Instructions for the task> Below are entries; copy exactly the lines from the one with "SLS XTRON 2600mAh 4S1P 14,8V 20C/40C (98, 1795)" through the one with "Merchandising (47, 831)", both included, and leave out the rest.

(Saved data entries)
# # # # # # #

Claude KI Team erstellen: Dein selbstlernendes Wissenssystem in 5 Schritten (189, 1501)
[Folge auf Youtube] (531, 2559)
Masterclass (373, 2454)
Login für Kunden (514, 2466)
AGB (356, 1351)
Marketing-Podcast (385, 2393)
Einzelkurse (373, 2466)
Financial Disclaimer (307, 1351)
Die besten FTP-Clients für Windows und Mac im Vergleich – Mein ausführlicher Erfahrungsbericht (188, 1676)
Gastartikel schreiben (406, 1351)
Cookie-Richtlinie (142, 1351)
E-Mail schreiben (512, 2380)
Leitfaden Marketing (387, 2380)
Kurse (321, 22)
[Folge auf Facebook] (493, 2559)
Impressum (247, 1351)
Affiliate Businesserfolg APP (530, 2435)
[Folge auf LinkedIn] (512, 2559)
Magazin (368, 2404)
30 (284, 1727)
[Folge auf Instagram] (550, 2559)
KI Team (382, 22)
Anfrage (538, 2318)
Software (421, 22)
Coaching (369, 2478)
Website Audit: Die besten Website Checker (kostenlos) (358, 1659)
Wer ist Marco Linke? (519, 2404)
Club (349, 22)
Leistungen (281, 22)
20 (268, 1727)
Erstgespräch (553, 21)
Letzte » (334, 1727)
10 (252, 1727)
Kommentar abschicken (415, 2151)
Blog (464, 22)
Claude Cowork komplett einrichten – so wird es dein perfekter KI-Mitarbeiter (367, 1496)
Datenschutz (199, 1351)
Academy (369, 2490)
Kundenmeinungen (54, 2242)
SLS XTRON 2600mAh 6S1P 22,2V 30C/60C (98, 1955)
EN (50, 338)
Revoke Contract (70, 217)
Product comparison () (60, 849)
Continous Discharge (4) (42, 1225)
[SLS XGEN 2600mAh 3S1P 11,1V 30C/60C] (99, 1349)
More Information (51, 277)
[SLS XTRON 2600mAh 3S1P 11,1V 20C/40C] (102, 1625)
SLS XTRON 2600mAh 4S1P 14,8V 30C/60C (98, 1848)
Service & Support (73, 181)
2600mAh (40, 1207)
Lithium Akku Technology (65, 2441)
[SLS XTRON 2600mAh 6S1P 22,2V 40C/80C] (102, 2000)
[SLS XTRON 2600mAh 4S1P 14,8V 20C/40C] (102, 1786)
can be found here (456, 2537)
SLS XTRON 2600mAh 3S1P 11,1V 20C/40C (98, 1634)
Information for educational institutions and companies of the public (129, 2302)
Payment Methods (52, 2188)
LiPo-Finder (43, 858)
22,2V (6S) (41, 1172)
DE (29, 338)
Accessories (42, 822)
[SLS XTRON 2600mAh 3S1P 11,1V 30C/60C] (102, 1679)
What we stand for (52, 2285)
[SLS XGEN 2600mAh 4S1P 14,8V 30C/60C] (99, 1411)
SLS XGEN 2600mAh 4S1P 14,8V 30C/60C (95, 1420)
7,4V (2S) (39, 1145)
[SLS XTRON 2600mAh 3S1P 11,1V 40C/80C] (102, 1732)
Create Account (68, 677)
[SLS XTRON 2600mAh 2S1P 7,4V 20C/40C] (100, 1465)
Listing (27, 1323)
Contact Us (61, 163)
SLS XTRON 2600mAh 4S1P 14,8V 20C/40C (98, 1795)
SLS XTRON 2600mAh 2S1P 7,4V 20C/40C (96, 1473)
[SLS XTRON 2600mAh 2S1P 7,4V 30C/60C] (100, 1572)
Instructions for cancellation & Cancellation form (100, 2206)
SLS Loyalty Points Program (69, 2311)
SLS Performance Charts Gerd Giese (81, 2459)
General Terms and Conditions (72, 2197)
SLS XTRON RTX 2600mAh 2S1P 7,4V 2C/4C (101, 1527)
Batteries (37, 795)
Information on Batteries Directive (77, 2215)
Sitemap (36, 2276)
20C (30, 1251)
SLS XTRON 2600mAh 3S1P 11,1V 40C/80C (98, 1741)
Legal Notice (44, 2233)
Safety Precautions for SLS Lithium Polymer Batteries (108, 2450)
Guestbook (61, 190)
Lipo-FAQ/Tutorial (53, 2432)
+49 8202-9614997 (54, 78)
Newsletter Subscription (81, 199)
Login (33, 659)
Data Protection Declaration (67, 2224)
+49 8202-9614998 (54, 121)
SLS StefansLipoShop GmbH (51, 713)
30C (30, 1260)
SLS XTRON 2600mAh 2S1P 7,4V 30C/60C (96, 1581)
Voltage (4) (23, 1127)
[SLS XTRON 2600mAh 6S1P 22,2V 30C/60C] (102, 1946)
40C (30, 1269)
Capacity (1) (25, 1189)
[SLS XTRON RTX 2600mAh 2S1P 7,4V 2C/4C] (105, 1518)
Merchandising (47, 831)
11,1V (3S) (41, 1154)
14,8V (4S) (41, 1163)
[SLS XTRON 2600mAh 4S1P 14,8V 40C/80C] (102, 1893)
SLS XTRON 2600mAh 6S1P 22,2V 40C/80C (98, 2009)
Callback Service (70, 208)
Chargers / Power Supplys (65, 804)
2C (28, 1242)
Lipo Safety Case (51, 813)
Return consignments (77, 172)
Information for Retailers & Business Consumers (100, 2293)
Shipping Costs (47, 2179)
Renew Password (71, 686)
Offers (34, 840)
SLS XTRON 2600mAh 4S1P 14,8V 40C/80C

# # # # # # #

Finished task>
SLS XTRON 2600mAh 4S1P 14,8V 20C/40C (98, 1795)
SLS XTRON 2600mAh 2S1P 7,4V 20C/40C (96, 1473)
[SLS XTRON 2600mAh 2S1P 7,4V 30C/60C] (100, 1572)
Instructions for cancellation & Cancellation form (100, 2206)
SLS Loyalty Points Program (69, 2311)
SLS Performance Charts Gerd Giese (81, 2459)
General Terms and Conditions (72, 2197)
SLS XTRON RTX 2600mAh 2S1P 7,4V 2C/4C (101, 1527)
Batteries (37, 795)
Information on Batteries Directive (77, 2215)
Sitemap (36, 2276)
20C (30, 1251)
SLS XTRON 2600mAh 3S1P 11,1V 40C/80C (98, 1741)
Legal Notice (44, 2233)
Safety Precautions for SLS Lithium Polymer Batteries (108, 2450)
Guestbook (61, 190)
Lipo-FAQ/Tutorial (53, 2432)
+49 8202-9614997 (54, 78)
Newsletter Subscription (81, 199)
Login (33, 659)
Data Protection Declaration (67, 2224)
+49 8202-9614998 (54, 121)
SLS StefansLipoShop GmbH (51, 713)
30C (30, 1260)
SLS XTRON 2600mAh 2S1P 7,4V 30C/60C (96, 1581)
Voltage (4) (23, 1127)
[SLS XTRON 2600mAh 6S1P 22,2V 30C/60C] (102, 1946)
40C (30, 1269)
Capacity (1) (25, 1189)
[SLS XTRON RTX 2600mAh 2S1P 7,4V 2C/4C] (105, 1518)
Merchandising (47, 831)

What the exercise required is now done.